Szybko minął. Oczywiście został po nim jeszcze na lata entuzjazm, ale resztki wiary w cuda powoli wygasały. 11 września 2001 był szokiem. Wskazał, że jest ktoś, kto w imię zupełnie innych wartości czai się na nasz sukces i nasze powodzenie. Czy to tylko pełen złej wiary zamachowiec? Czy może jakiś wirus, który zaszczepiony w utopijnej wizji Fukuyamy zaczyna drążyć system od środka i będzie to robił konsekwentnie aż do jego zniszczenia? Minęły kolejne lata. Wirus spowodował, że spora część naszego świata zamieniła się w chory organizm przytłoczony ciężarem złośliwej narośli.

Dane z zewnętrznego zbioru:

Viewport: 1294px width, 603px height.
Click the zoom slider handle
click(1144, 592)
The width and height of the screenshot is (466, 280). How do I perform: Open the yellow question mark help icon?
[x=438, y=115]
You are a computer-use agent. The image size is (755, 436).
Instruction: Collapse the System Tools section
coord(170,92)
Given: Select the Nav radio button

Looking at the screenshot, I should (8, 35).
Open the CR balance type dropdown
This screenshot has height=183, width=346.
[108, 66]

Kiedy w przeddzień kolejnych polskich świąt myślę o minionym roku, trudno jest mi się oderwać od ogromu konfliktów, jakie po sobie pozostawił. Trudno zapomnieć, że na zrewoltowanym Bliskim Wschodzie toczy się najkrwawsza z wojen religijnych, jakich doświadczył świat od z górą trzystu lat. To na szczęście jeszcze nie światowa konfrontacja bloków politycznych, jaką była pierwsza wojna światowa, czy dwóch obozów ideologicznych, jaką była druga. To też nie ludobójstwo na tle etnicznym, jak tamto na Bałkanach, w Sri Lance czy Rwandzie. Ale czy wojna religijna jest lepsza? Bezpieczniejsza? W żadnej mierze, bo zazwyczaj stawia naprzeciw siebie ludzi tej samej rasy, tego samego języka i każe im zabijać w imię Boga, a w imię Boga zabija się bez litości.

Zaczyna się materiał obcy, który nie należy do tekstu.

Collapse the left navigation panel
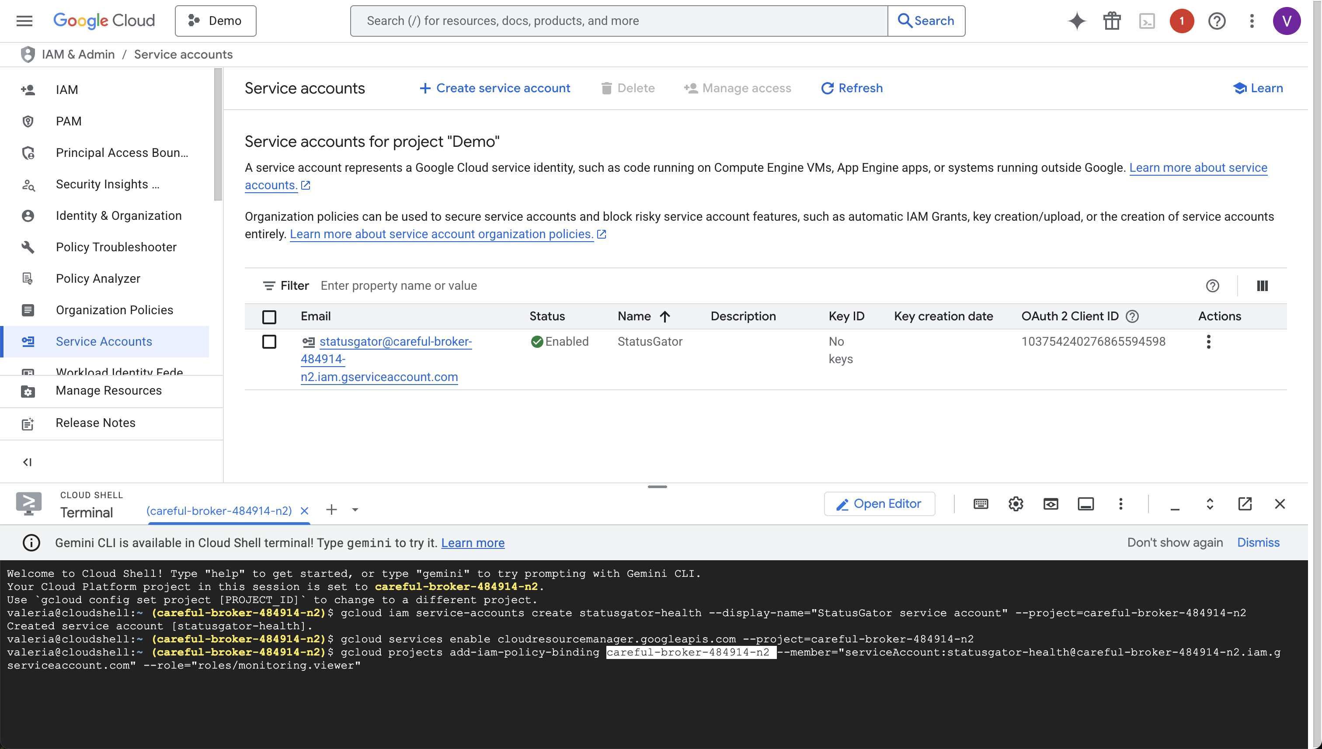(27, 462)
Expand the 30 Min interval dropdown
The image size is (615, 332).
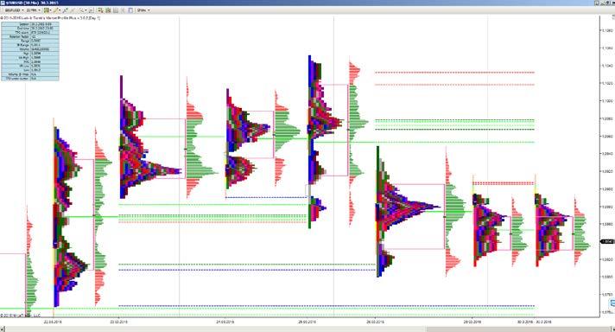pos(34,10)
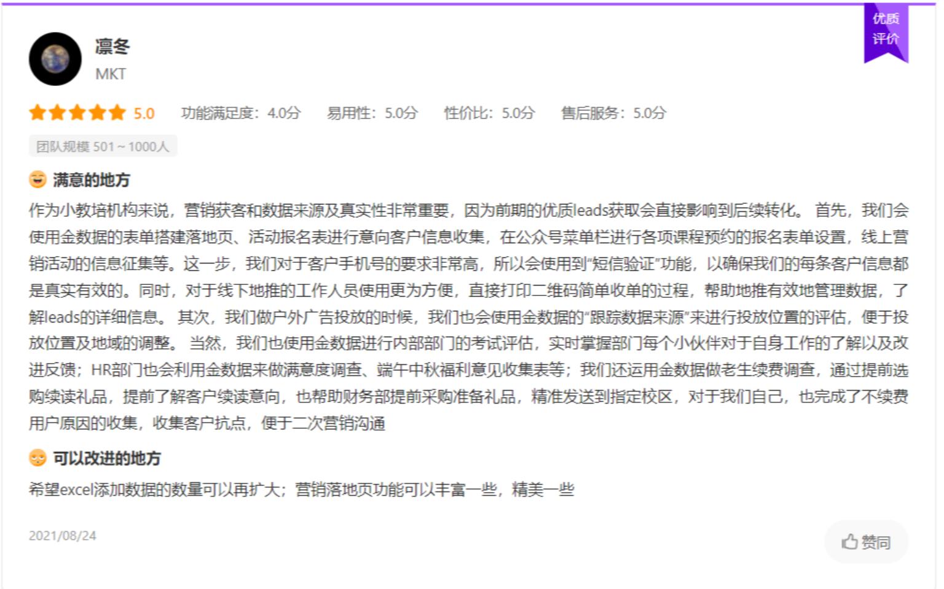Click the first star in the rating
The width and height of the screenshot is (944, 589).
38,113
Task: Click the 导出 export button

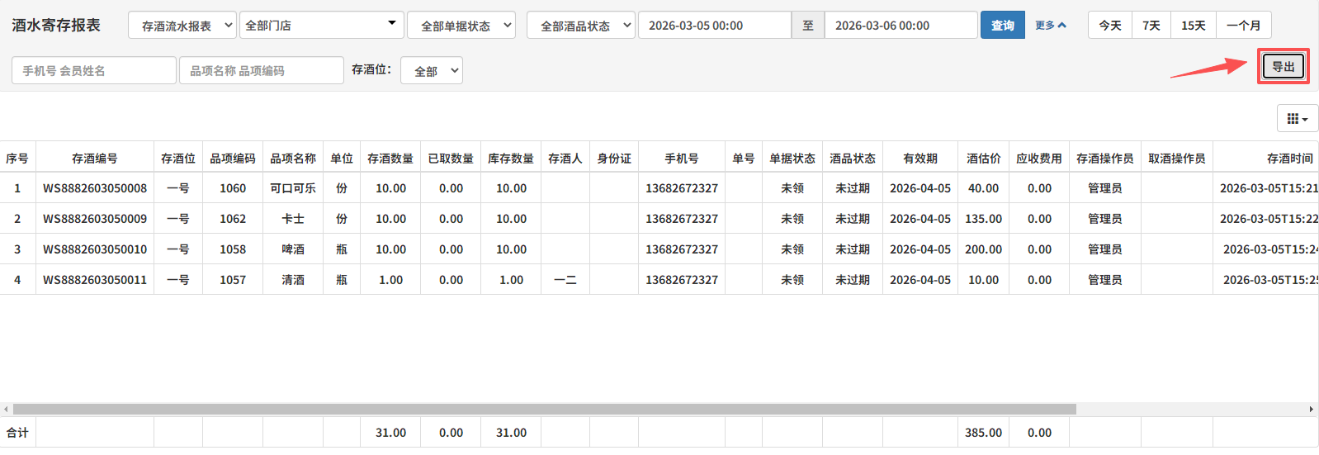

Kilka dni temu wstrząsnął mną film z egzekucji dokonanej przez wojowników Państwa Islamskiego na kilku bezbronnych Irakijczykach. Uzbrojony patrol zatrzymał ciężarówkę. Kierowcę i dwóch pasażerów wyciągnięto na zewnątrz. Sprawdzono dokumenty. Kiedy się okazało, że są szyitami, odprowadzono ich na pobocze i zastrzelono z zimną krwią. Jeden z dumnych bojowników Kalifatu filmował całą scenę telefonem komórkowym. Niedługo później świat dowiedział się, że zgodnie z oficjalnymi zarządzeniami władz ISIS kobietami można legalnie handlować, bić je i gwałcić. Zazwyczaj są już sierotami po wymordowanych wcześniej mężczyznach. Pod koniec roku talibowie dokonali rzezi na dzieciach w pakistańskim Peszawarze. Porwania i gwałty w imię Allaha wciąż są na porządku dziennym w północnej Nigerii, gdzie rządzi Boko Haram, i w tej części Somalii, którą kontrolują członkowie Al-Szebab.

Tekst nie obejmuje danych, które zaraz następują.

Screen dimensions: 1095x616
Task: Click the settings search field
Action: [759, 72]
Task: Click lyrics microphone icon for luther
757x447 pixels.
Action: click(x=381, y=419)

Co na to Fukuyama? Czy dostrzega w tym jakąś tendencję? Jakiś proces? Jaka jest jego interpretacja tych zdarzeń, które jak wzburzona rzeka podmywają brzegi naszej cywilizacji? Nie znajduję w wywiadzie w „Wyborczej" jakichś głębszych wyjaśnień. Jedynego zagrożenia dla bezpieczeństwa świata stabilnych demokracji Fukuyama zdaje się doszukiwać w mocarstwowych ambicjach Rosji i Chin. O konfrontacji na Bliskim Wschodzie w wywiadzie nie ma ani słowa. Nieudolność dziennikarza? A może realny problem interpretacyjny autora „Końca historii", który zwyczajnie nie wie, co powiedzieć i jak wkomponować konfrontację religijną w wykreowaną przez siebie wizję historii?